FIGURE 4:

Ring complexes are not properly removed from chromosomes in him-18 mutant anaphases. (A) Wild-type (EU1067) and him-18(tm2181) during Anaphase I; shown are DNA (blue) and tubulin (green). Anaphase defects were quantified using sum projections of the DNA channel; him-18(2181) mutants had frequent anaphase defects, as previously reported (Saito et al., 2009). (B) Wild-type (EU1067), akir-1(rj1), and him-18(tm2181) spindles arrested in early Anaphase I using mel-28(RNAi). Shown are DNA (blue), AIR-2 (red), tubulin (green, column 1), and SUMO (green, column 2). Single-slice zooms show DNA (magenta) and SUMO (green).
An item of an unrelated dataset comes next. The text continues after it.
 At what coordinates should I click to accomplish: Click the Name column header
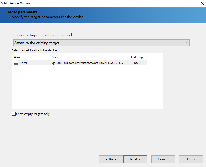tap(87, 57)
While there is a space between SUMO and DNA in wild-type and akir-1(rj1) anaphases, indicating that RCs have disengaged from chromosomes, RCs in him-18(tm2181) remain associated with chromosomes, looping around the short-arm nubs. (C) Quantification of RC localization following mel-28(RNAi); the anaphase ratio was calculated by measuring the distance between the two farthest rings, and then dividing that distance by the pole-to-pole spindle length. RCs in him-18(tm2181) spindles occupy a larger fraction of the spindle than in wild-type anaphase (p = 0.004; two-tailed Student’s t test). Scale bars = 5 µm (full images), 1 µm (zooms).